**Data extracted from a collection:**
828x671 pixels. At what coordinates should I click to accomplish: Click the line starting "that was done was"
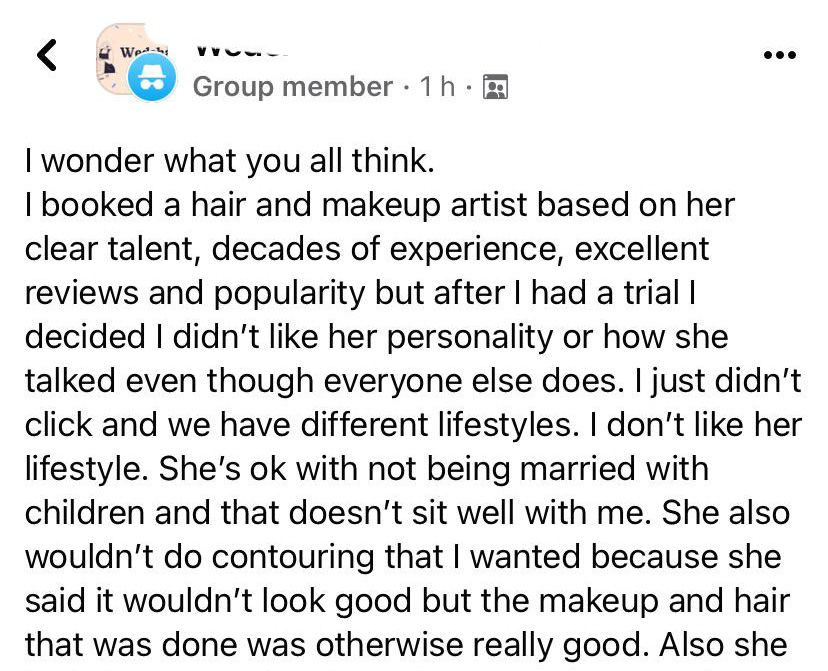click(x=400, y=644)
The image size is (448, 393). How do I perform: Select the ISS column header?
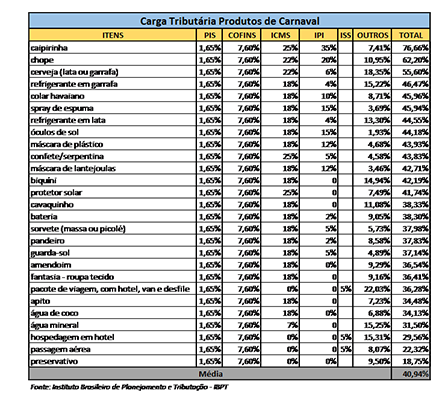pyautogui.click(x=345, y=35)
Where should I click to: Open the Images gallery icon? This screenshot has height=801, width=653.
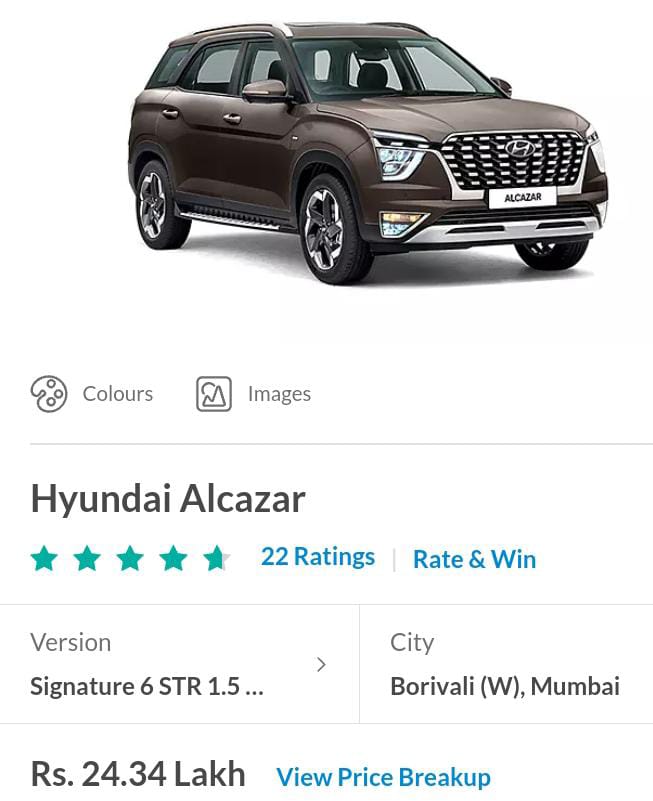214,394
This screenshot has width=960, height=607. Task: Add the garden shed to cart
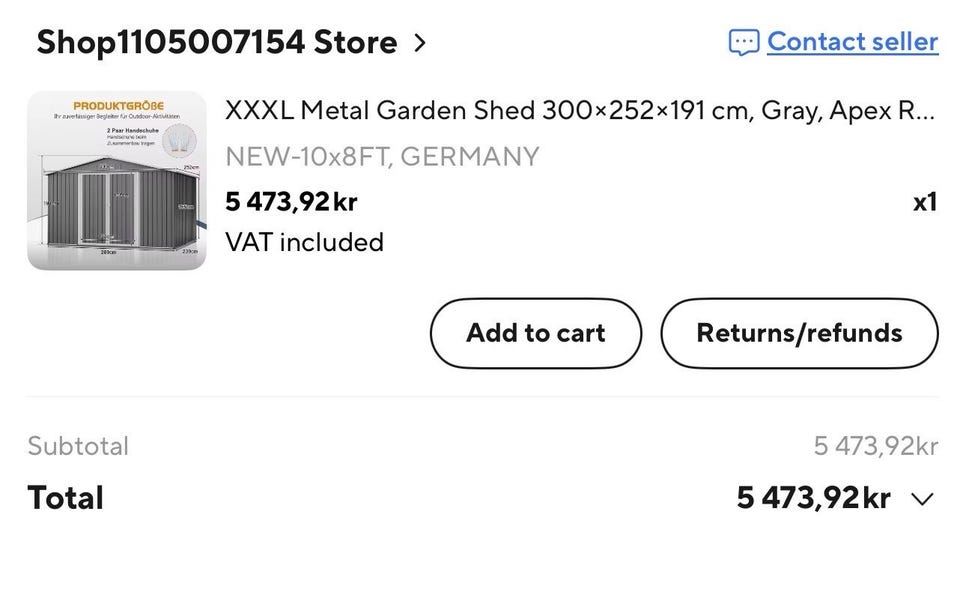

**Prompt:**
Give the preceding data back exactly, minus every picture.

**Answer section:**
828x671 pixels. At what coordinates should I click to accomplish: Click the line starting "that was done was"
click(x=400, y=644)
The image size is (448, 393). How do I perform: Select the ISS column header?
pyautogui.click(x=345, y=35)
Where should I click to: Open the Images gallery icon? This screenshot has height=801, width=653.
214,394
This screenshot has width=960, height=607. Task: Add the garden shed to cart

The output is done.